Açıklanan son veriler beklentileri olumsuzlaştırıyor!
Türkiye İstatistik Kurumu tarafından bu hafta başında açıklanan veriler, ekonomimize ilişkin belirsizlik algısının güçlenmeye devam ettiğini düşündürüyor. Temmuz ayı işsizlik oranı...
Türkiye İstatistik Kurumu tarafından bu hafta başında açıklanan veriler, ekonomimize ilişkin belirsizlik algısının güçlenmeye devam ettiğini düşündürüyor. Temmuz ayı işsizlik oranı yüzde 10,7 oranında gerçekleşmiş; istihdam seferberliğine ve buna ilişkin güçlü teşviklere rağmen, bir ay öncesine göre ve mevsimlik normallere aykırı bir şekilde yarım puanlık bir yükseliş yaşanmış! Tarım Ürünleri Üretici Fiyat Endeksi eylülde yüzde 1,88 oranında yükselmiş ve yıllık artış yüzde 11,48 seviyesine sıçramış; böyle olmasını engellemek adına ve orta vadeli yan tesirler pahasına, gümrük vergilerinin indirilerek ithalat kapılarının açılması böyle olmasını engelleyememiş!
Eğer söz konusu alanlara müdahaleler yapılmamış olsa idi, söz konusu rakamlar hangi düzeylerde olurdu? Rakamların ve makroekonomik görünümün daha kötü olmaması için sergilenen yaklaşımlar, sorunların ağırlaşmasını önleyebiliyor mu?

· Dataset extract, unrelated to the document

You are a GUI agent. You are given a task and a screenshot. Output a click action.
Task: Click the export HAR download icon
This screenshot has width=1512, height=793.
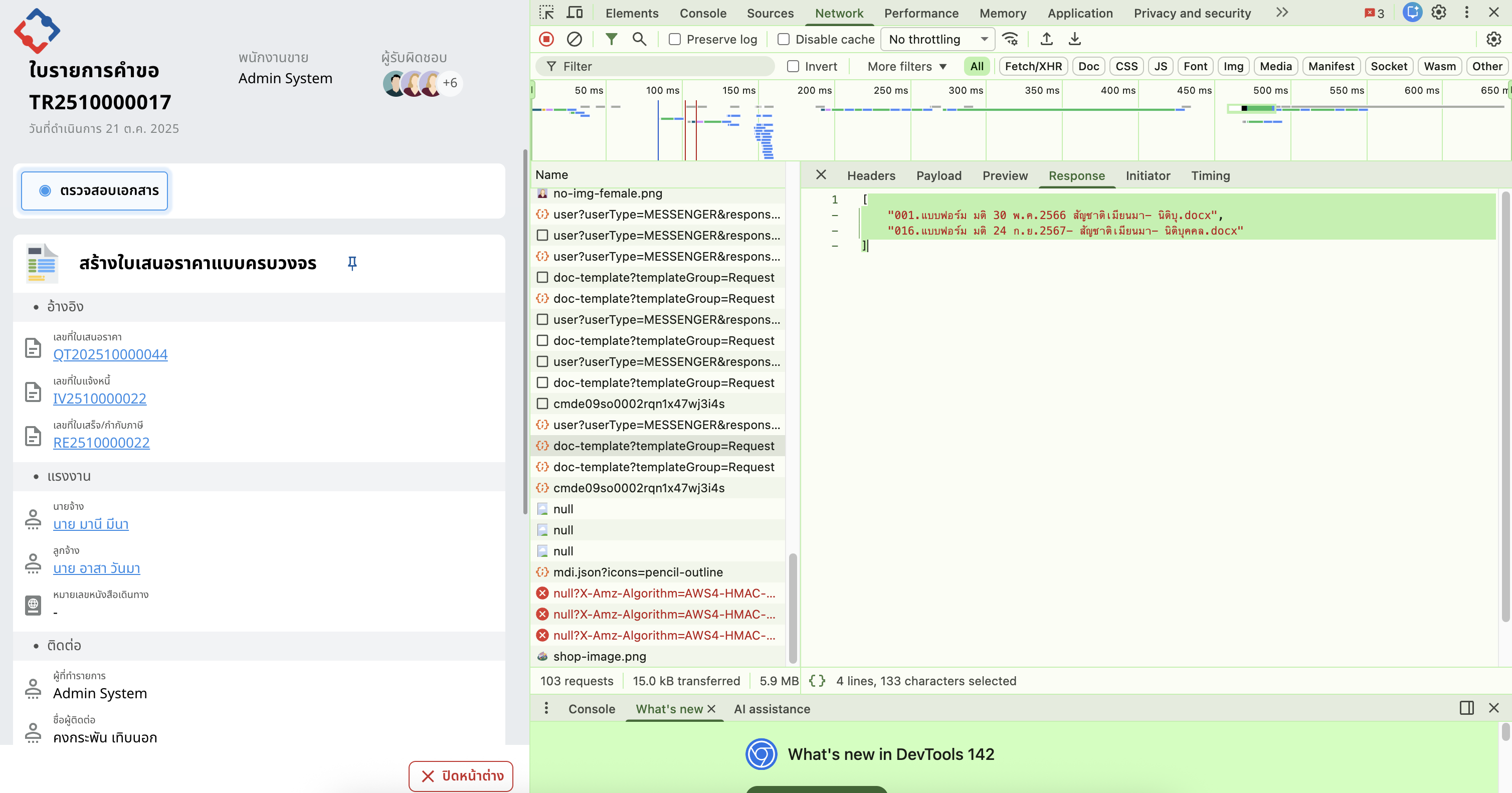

Bu ve benzeri sorulara olumlu yanıtlar verilebilmesi pek olası görünmüyor. İstihdam teşvikleri ve tarımsal ürünlerdeki ithalat artışı devreye girmemiş olsa idi, rakamsal görünüm çok daha olumsuz olabilirdi. Asıl önemlisi, söz konusu sürdürülebilir olmayan müdahaleci yaklaşım günü kurtarmak pahasına sorunları ağırlaştırıyor. İşsizlik ve enflasyon rakamlarını olduğundan düşük göstermeye çalışmak, kırılganlık yönündeki algıların güçlenmesini önleyemiyor.
Ocak ayında yüzde 13 seviyesine yükselen işsizlik oranı, haziran ayında yüzde 10,2 düzeyine gerilemişti. Temmuz ayına ilişkin beklentiler ise yüzde 10,0- 10,3 aralığında bir rakamın ortaya çıkacağı yönünde idi; mevsimlik dalgalanmalar öngörülerin böyle olması üzerinde belirleyici olmuştu. Geçen yılın Temmuz ayı ve sonrasında yaşananlar nedeniyle, bir önceki yılın aynı dönemindekinden daha düşük bir oranın ortaya çıkacağı umuluyordu. Bu nedenle yüzde 10,7 oranındaki Temmuz ayı işsizlik rakamı tatsız bir sürpriz oldu ve yıl sonuna ilişkin beklentilerin yukarı yönde değişmesine sebep oldu.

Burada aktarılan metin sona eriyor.